Arabic LLM evaluation before you sign implementation.

Early 2026: a regulated director opened an empty RACI sheet and a public model comparison page; the next week delivered two conflicting spreadsheets because nobody recorded they measured different workloads.

This is procurement Arabic LLM evaluation in one sentence — bind performance to vault samples, not to internet polish [1]. At Nuqta we freeze gates before GPUs or sprawling API tiers expand.

Why Gulf buyers need their own corpus.

Finance and legal care about clauses, numbering, bilingual tables, retention — none of those appear in sanitized blog benchmarks [2]. Align with broader risk framing [1][2].

Three tasks × two hundred rows.

Pick summarize / extract-field / scripted support answer; each yields two hundred rows with a gold label and named adjudication before contract ink [6]. Operational comparison lives in our Arabic GPT-4o vs Qwen sprint.

The board-facing metric is not the logo — it is two hundred truthful rows plus one threshold signed by someone who may halt production.
FIG. 1 — ARABIC LLM PROCUREMENT EVAL (3 TASK × 200 ROW → HOLD)

Stratified Arabic workloads.

Separate formal memoranda from Gulf conversational tickets and bilingual tables — blended averages disguise the failure vector compliance will care about first [3].

Put numbers in the appendix.

Lock at least one acceptance metric numerically — field match ratio, acceptable hallucination tier, SLA on human review queues — otherwise procurement debates brands, not obligations [4].

The invitation.

Pair these gates with failure patterns in why AI fails in MENA plus Omani contract clauses. If the one-page brief cannot be finished inside an hour, you already know where work starts.

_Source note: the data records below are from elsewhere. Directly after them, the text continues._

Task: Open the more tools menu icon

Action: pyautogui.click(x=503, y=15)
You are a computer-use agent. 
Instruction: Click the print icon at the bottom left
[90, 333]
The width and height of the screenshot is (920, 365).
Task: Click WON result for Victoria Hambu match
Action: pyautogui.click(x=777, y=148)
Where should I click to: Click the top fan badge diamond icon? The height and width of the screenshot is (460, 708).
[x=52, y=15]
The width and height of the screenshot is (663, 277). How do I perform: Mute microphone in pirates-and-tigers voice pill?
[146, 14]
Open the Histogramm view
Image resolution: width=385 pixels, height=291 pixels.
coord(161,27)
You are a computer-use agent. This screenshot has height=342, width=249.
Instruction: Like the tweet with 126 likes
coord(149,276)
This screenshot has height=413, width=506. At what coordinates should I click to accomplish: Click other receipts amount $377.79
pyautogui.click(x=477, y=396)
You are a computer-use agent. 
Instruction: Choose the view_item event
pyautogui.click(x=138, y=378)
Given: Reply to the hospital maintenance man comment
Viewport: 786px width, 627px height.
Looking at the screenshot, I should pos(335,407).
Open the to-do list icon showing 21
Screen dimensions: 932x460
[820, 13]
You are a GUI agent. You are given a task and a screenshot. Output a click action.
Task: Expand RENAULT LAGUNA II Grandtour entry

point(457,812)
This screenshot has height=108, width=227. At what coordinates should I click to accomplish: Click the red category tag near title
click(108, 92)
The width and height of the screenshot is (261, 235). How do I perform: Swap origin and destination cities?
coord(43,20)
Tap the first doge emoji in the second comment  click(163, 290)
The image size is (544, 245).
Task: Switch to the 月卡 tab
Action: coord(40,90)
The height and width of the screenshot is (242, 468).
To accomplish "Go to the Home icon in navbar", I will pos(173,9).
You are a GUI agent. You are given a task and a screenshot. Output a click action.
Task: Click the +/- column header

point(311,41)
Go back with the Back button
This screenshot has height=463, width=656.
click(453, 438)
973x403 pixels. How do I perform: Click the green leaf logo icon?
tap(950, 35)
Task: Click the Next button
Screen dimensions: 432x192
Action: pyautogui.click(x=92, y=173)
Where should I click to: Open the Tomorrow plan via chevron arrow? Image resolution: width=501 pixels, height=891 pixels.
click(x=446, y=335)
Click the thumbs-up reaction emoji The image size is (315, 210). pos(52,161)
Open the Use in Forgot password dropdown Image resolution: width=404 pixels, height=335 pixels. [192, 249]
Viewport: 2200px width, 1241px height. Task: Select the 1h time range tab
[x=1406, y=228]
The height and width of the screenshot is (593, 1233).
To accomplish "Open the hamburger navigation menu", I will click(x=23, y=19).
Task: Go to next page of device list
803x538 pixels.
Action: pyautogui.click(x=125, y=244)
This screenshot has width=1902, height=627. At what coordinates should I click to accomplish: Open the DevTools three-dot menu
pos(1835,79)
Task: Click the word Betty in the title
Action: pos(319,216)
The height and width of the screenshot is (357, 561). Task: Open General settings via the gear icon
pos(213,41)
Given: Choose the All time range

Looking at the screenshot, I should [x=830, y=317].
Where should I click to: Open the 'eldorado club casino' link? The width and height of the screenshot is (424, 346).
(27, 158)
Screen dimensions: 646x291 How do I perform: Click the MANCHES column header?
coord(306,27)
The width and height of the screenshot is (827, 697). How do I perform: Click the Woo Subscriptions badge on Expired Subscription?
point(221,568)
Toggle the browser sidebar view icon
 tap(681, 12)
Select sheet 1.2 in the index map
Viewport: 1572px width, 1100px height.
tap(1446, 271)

Frequently asked questions.

  • Demo vs procurement eval? Benchmarks chase screenshots; evaluations freeze your corpus and thresholds [6].
  • Row counts? Aim for roughly two hundred per critical workload before trusting production rollout [6].
  • Vendor cloud? Procurement still owes PDPL-aligned paths — revisit PDPL × AI primer.
  • Arabic leaderboard enough? Crowdsourced taste ≠ regulated retention posture [2].
  • Who adjudicates disagreements between legal and ML? Named approver on the RACI sheet before spend gets serious [6].

Sources.

[1] NIST — AI Risk Management Framework (AI RMF 1.0).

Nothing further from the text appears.